====== Supplied entries

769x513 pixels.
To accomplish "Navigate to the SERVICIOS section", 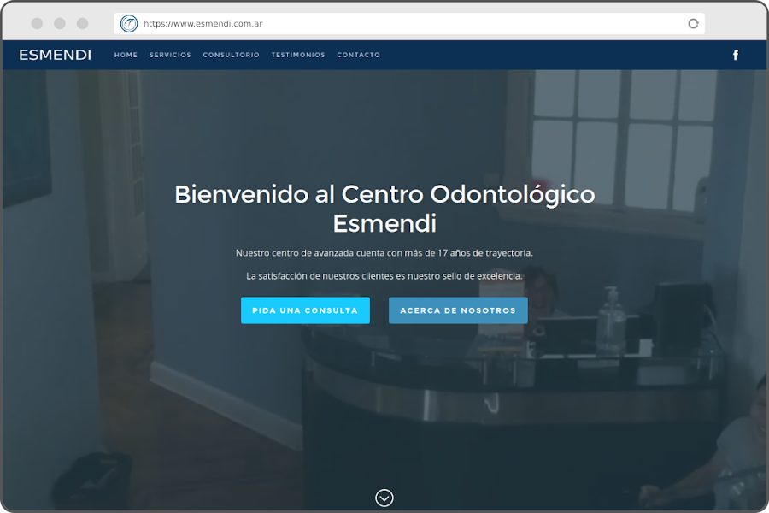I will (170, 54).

============
====== Supplied entries

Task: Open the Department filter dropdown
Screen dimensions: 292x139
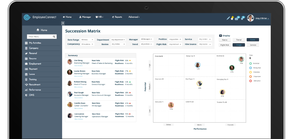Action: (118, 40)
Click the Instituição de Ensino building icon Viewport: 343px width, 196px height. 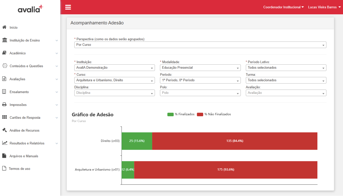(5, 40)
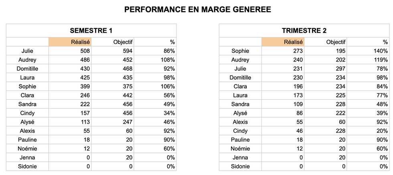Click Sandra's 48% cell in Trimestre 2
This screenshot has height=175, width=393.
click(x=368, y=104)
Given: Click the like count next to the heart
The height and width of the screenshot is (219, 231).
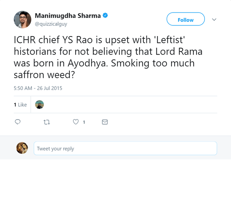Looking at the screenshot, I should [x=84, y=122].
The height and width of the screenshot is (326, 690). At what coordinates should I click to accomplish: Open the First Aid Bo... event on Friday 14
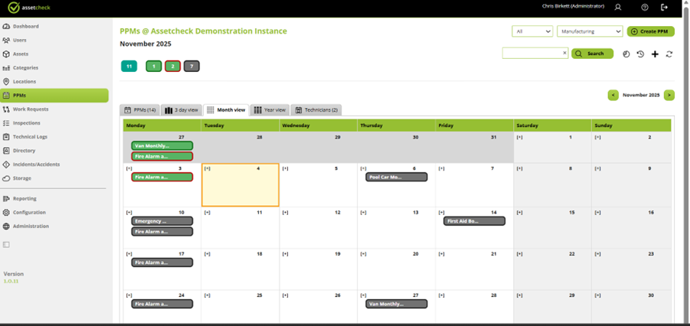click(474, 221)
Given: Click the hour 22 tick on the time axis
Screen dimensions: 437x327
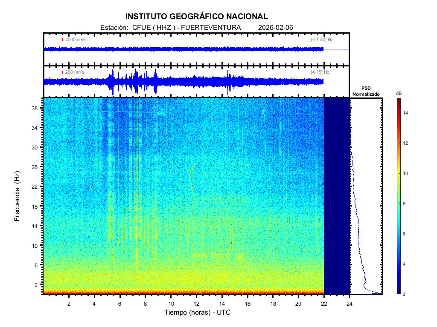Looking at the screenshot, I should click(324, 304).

============

What to work on: Turn everything in the entries above from the line containing "The height and width of the screenshot is (326, 690)." down to the line containing "Looking at the screenshot, I should click(324, 304)." into a JSON list of strings, one string per line, with blank lines left out. Leave the pictures out of the answer.

Exercise solution:
[
  "The height and width of the screenshot is (326, 690). At what coordinates should I click to accomplish: Open the First Aid Bo... event on Friday 14",
  "click(474, 221)",
  "Given: Click the hour 22 tick on the time axis",
  "Screen dimensions: 437x327",
  "Looking at the screenshot, I should click(324, 304)."
]